Work to complete:
Extend the FAQ about the somatic variant caller past its final sentence, keeping its question-and-answer format.

Segment Start: Reading text

Skip to content

Frequently Asked Questions

tamsen edited this page Aug 23, 2016 · 2 revisions

For AD, is there any filtering on allele counts prior to calculation of depth? For example, if we calculate raw depth from the BAM file (no filtering based on alignment quality) will we get the same counts as is shown in AF?

The AD field in the .vcf file reflects any filtering done by the somatic variant caller.

In particular:

  • Reads with low mapping quality (below 1) are not included

  • Individual base calls with low base call quality (by default, below 20; this is override-able with the MinQScore setting)

Because of this read- and base-level filtering, the raw depth from the bam file will often be greater than the value reported in the AD field.

How is the LowVariantFreq frequency filter calculated? Is it VF < 5 % or min (VF, 1-VF) < 0.05, or something else?

This filter is applied to variants where the variant frequency (VF) is below a threshold. For example, if VariantFrequencyFilterCutoff is set to 0.05 in the sample sheet, then any variants with VF < 0.05 will be filtered (flagged with LowVF in the FILTER column of the .vcf file)

Can you please go through this example VF calculation:

#CHROM POS ID REF ALT QUAL FILTER INFO FORMAT 09401982
chr17 40474482 . T A 100.00 PASS DP=30709 GT:GQ:AD:VF:NL:SB:GQX 0\1 : 100:27165,3488:0.1136:20:-100.0000:100

VF = 3488 / 30709 = 0.11358

VarInfo.VarFrequency = VarInfo.VarSupport / VarInfo.Coverage;

For NL, how is the basecall noise level calculated?

The Somatic Variant Caller by default uses a Noise Level of Q=20 or 1% for all sites. This is because we apply a basecall quality filter of 20 to the reads used in our calculations. This NoiseLevel, along with the Allele Depth, is used in our variant quality scoring model, in order to determine if a variant is significant. In future versions we may use a more complex noise model, and so NL would not be 20 for all sites.

What is the difference between MinimumCoverageDepthEmitCutoff and MinimumDepthCutoff . I understand that MininumDepthCutoff is a post-processing step, but how does the post-processing step differ from the regular Pisces step? Does the MinimumCoverageDepthEmitCutoff determine whether it will be a reference 0/0 or a NoCall ./. and then the MinimumDepthCutoff applies the LowDP filter?

See the "-c" argument, in the Option section of this doc, for how Pisces filters for coverage. Typically, when Isas calls Pisces, MinimumCoverageDepthEmitCutoff is passed in from Isas as the -c argument to Pisces, and MininumDepthCutoff is applied to set the LowDP filter on top of that, in Isas post processing.

When is the quality filter applied? (We assume the filter is applied post-alignment, per your response to question #1, but some other 3rd party applications rely on pre-alignment filtering and we wish to confirm.)

In illumina’s MSR pipeline, any reads failing the chastity filter are excluded entirely from analysis (they are omitted from the FASTQ files, so they aren't aligned or included in variant calling)

Segment End: Reading text
Segment Start: Raw data

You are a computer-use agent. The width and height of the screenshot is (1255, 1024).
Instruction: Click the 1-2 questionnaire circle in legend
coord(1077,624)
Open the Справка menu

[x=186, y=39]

Segment End: Raw data

Answer:
The somatic variant caller skips any reads with mapping quality < 1, and and when computing coverage, the somatic variant caller excludes individual base calls with quality < 20

Are there any calculations in the VCF that do not use basecall quality filtered counts? We assume not but, if so, which?

The output of the somatic variant caller is all based on post-filtering data. (In particular: A depth of 100 indicates the site has 100 PF reads, with mapping quality >0, with base call quality >=20).

Does the MinQScore setting used by Somatic Variant caller (specified in the SampleSheet file) refer specifically to basecall quality filter (or does it also apply to other quality scores, such as alignment, or genotype)?

MinQScore refers specifically to the base call quality score (from the FASTQ file). For example, if an otherwise high-quality read has a single base call with quality 5, the somatic variant caller won't use that base call (but can use the rest of the base calls from the read)

How is strand bias calculated?

To compute the strand bias, we start by evaluating evidence for the variant using only the reads from one strand at a time, applying the same Poisson probability distributions that are used to compute the Q-score of the variant (using pooled data from both strands). This data is used to compute a test statistic based on likelihood ratios. The directional bias for the strand 1 is computed using this formula:

Direction1Bias = (Direction1.ChanceVarFreqGreaterThanZero * Direction2.ChanceFalsePos) / OverallStats.ChanceVarFreqGreaterThanZero

The strand 2 bias is computed similarly. The maximum of these two test statistics, P, is then compared to a threshold, and if the test statistic is greater than the threshold, the variant receives the SB filter. (The default threshold is 0.5, and is configured using the StrandBiasFilter sample sheet setting. Setting StrandBiasFilter to a value closer to 1 makes filtering more permissive) The value SB in the .vcf file is a scaled version of this test statistic: 10 * log10(P). Note, that the 0.5 threshold is -3.01 in the scaled coordinate system. Therefore, is the scaled SB is greater than -3.01, we consider the variant to fail due to strand bias.

(This scaled value is also the strand bias metric reported from the GATK variant caller)

Is it fair to assume that Somatic Variant caller will never call variants in the shoulders, due to strand bias (except where amplicons overlap), so long as the StrandBiasFilter setting is properly configured?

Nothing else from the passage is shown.